# Standard probability mass functions

In [3]:
import numpy as np
import matplotlib.pyplot as plt
from scipy.stats import poisson, bernoulli, binom
import ipywidgets as widgets

## Bernoulli distribution 

The Bernoulli distribution corresponds to the case where the random variable
$X$ can only take two values, for instance 0 and 1, and
we wish to describe the probability of both outcomes.
This family of distributions depends on a single parameter
$p\in [0, 1]$, and is defined according to,
\begin{equation}
    \begin{cases}
        p_X(1) &= p\\
        p_X(0) &= 1 - p.
    \end{cases}
\end{equation}

It is common to say that $p$ is the probability of
success (probability of $X$ taking the value 1), and
that $1-p$ is the probability of failure.
For instance, a coin throw follows a Bernoulli distribution,
where $p=0.5$ if the coin is well-balanced.

The widget on the next subslide shows the probability mass function of the Bernoulli distribution, and allows you to change its parameter $p$. You can also show the distribution of a random sample, and alter the size of the sample.

In the case of a sample size of 1, the random value is shown as a circle where it occurs rather than as a distribution.

In [1]:
class PMFwidget:
    def __init__(self, distribution, value_range):
        self.distribution = distribution
        self.value_range = value_range
        self.out = widgets.Output(layout=dict(height='550px'))
        self.fig = plt.figure()
        self.ax = self.fig.add_subplot()
        plt.close()
        self._build()
        self.param_sliders = []

    def _build(self):
        self.button = widgets.Button(description='Draw random sample', layout=dict(width='25%'))
        self.size = widgets.Dropdown(
            options=[('1', 1), 
                     ('10', 10),
                     ('100', 100),
                     ('1000', 1000),
                     ('10000', 10000)],
            value=1,
            description='Sample size:'
        )
        self.plot_pdf = widgets.Checkbox(
            value=True,
            description='Show pmf',
            disabled=False,
            indent=False
        )
        self.plot_sample = widgets.Checkbox(
            value=False,
            description='Show random sample',
            disabled=False,
            indent=False
        )
        self.button.on_click(self.on_button_clicked)
        self.plot_pdf.observe(self.on_button_clicked, names='value')
        self.plot_sample.observe(self.on_button_clicked, names='value')
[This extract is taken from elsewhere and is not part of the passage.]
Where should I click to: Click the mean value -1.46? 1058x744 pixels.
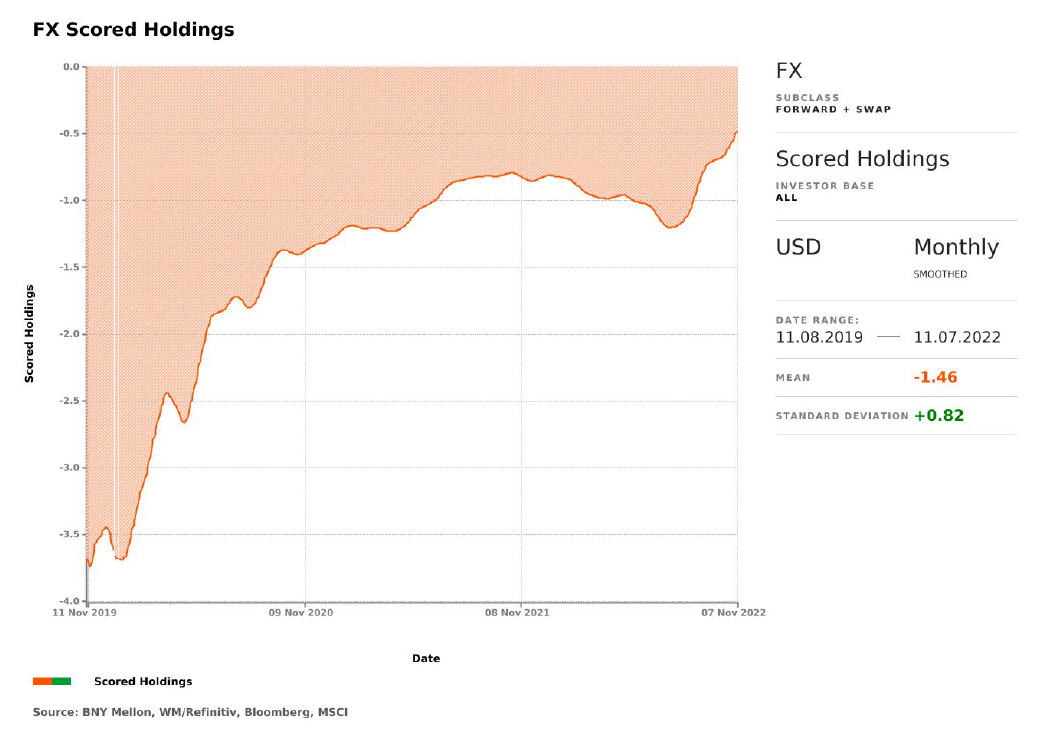pos(935,377)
    def add_param_slider(self, slider):
        self.param_sliders.append(slider)
        slider.observe(self.on_button_clicked, names='value')

    def on_button_clicked(self, b):
        with self.out:
            self.out.clear_output(wait=True)
            self.ax.clear()
            dist = self.distribution(*[slider.value for slider in self.param_sliders])
            values = np.arange(self.value_range[0], self.value_range[1]).reshape(1, -1)
            if self.size.value > 1:
                sample = dist.rvs(size=self.size.value).reshape(-1, 1)
                proportions = np.mean(sample == values, axis=0)
                if self.plot_sample.value:
                    self.ax.vlines(values + 0.05, 0, proportions, linewidth=3)
            else:
                self.ax.scatter(dist.rvs() + 0.05, 0, marker='o')
            if self.plot_pdf.value:
                xs = values
                ys = dist.pmf(xs)
                self.ax.vlines(xs + 0.2, 0, ys, color='orange', linewidth=3)
            self.ax.set_xlim(0, self.value_range[1])
            self.ax.set_ylim(0, 1.1)
            self.ax.set_xticks(np.arange(self.value_range[1]))
            with self.out:
                display(self.fig)
            plt.close()

    def __call__(self):
        self.button.click()
        display(widgets.VBox([self.button, self.size, self.plot_pdf, self.plot_sample]
                             + self.param_sliders
                             + [self.out,]))

In [4]:
p_sel = widgets.FloatSlider(
    value=0.25,
    min=0,
    max=1,
    step=.05,
    description=r'p',
    disabled=False,
    continuous_update=False,
    orientation='horizontal',
    readout=True,
)

widget = PMFwidget(bernoulli, (0, 2))
widget.add_param_slider(p_sel)
widget()

VBox(children=(Button(description='Draw random sample', layout=Layout(width='25%'), style=ButtonStyle()), Drop…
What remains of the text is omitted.